Instructions for the task
The entries below are to be repeated exactly as they stand.

Record extracts Start Marker

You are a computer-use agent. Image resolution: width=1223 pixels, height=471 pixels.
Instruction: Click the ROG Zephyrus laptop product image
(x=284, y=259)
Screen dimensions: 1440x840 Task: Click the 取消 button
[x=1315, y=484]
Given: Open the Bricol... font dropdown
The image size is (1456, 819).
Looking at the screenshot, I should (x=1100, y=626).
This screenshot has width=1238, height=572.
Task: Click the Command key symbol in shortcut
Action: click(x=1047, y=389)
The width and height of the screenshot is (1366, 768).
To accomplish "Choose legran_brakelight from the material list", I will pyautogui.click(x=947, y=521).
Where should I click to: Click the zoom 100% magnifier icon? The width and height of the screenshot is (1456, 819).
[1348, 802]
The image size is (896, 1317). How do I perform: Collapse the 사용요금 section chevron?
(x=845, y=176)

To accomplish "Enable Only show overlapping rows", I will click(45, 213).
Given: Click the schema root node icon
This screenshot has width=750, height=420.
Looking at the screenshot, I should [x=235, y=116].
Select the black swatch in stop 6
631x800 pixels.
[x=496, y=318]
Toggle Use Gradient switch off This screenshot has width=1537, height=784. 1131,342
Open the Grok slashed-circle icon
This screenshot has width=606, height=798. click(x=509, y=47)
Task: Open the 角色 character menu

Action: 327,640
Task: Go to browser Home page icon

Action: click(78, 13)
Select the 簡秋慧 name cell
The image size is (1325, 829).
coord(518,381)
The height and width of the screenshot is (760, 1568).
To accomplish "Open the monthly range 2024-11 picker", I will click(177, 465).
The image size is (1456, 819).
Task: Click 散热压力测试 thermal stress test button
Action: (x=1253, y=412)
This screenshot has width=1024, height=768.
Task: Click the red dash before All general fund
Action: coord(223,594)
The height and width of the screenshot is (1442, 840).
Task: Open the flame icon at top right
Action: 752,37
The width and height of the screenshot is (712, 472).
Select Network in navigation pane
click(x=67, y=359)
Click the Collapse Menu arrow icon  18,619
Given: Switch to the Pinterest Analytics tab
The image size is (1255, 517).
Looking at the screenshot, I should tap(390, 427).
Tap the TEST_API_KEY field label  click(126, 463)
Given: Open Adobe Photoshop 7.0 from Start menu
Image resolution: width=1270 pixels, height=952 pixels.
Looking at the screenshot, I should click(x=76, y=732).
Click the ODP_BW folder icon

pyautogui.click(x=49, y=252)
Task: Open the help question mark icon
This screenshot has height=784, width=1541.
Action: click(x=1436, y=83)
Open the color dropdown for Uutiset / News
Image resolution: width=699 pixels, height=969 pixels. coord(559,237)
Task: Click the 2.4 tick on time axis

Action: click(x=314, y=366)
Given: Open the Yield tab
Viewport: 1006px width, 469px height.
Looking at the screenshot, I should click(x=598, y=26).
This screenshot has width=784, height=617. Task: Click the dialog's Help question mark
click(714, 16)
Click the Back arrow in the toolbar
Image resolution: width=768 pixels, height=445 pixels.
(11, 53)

Record extracts End Marker

Result for this task
You are a computer-use agent. Image resolution: width=1223 pixels, height=471 pixels.
Instruction: Click the ROG Zephyrus laptop product image
(x=284, y=259)
Screen dimensions: 1440x840 Task: Click the 取消 button
[x=1315, y=484]
Given: Open the Bricol... font dropdown
The image size is (1456, 819).
Looking at the screenshot, I should (x=1100, y=626).
This screenshot has width=1238, height=572.
Task: Click the Command key symbol in shortcut
Action: click(x=1047, y=389)
The width and height of the screenshot is (1366, 768).
To accomplish "Choose legran_brakelight from the material list", I will pyautogui.click(x=947, y=521).
Where should I click to: Click the zoom 100% magnifier icon? The width and height of the screenshot is (1456, 819).
[1348, 802]
The image size is (896, 1317). How do I perform: Collapse the 사용요금 section chevron?
(x=845, y=176)

To accomplish "Enable Only show overlapping rows", I will click(45, 213).
Given: Click the schema root node icon
This screenshot has width=750, height=420.
Looking at the screenshot, I should [x=235, y=116].
Select the black swatch in stop 6
631x800 pixels.
[x=496, y=318]
Toggle Use Gradient switch off This screenshot has width=1537, height=784. 1131,342
Open the Grok slashed-circle icon
This screenshot has width=606, height=798. click(x=509, y=47)
Task: Open the 角色 character menu

Action: 327,640
Task: Go to browser Home page icon

Action: click(78, 13)
Select the 簡秋慧 name cell
The image size is (1325, 829).
coord(518,381)
The height and width of the screenshot is (760, 1568).
To accomplish "Open the monthly range 2024-11 picker", I will click(177, 465).
The image size is (1456, 819).
Task: Click 散热压力测试 thermal stress test button
Action: (x=1253, y=412)
This screenshot has width=1024, height=768.
Task: Click the red dash before All general fund
Action: coord(223,594)
The height and width of the screenshot is (1442, 840).
Task: Open the flame icon at top right
Action: 752,37
The width and height of the screenshot is (712, 472).
Select Network in navigation pane
click(x=67, y=359)
Click the Collapse Menu arrow icon  18,619
Given: Switch to the Pinterest Analytics tab
The image size is (1255, 517).
Looking at the screenshot, I should tap(390, 427).
Tap the TEST_API_KEY field label  click(126, 463)
Given: Open Adobe Photoshop 7.0 from Start menu
Image resolution: width=1270 pixels, height=952 pixels.
Looking at the screenshot, I should click(x=76, y=732).
Click the ODP_BW folder icon

pyautogui.click(x=49, y=252)
Task: Open the help question mark icon
This screenshot has height=784, width=1541.
Action: click(x=1436, y=83)
Open the color dropdown for Uutiset / News
Image resolution: width=699 pixels, height=969 pixels. coord(559,237)
Task: Click the 2.4 tick on time axis

Action: click(x=314, y=366)
Given: Open the Yield tab
Viewport: 1006px width, 469px height.
Looking at the screenshot, I should click(x=598, y=26).
This screenshot has width=784, height=617. Task: Click the dialog's Help question mark
click(714, 16)
Click the Back arrow in the toolbar
Image resolution: width=768 pixels, height=445 pixels.
(11, 53)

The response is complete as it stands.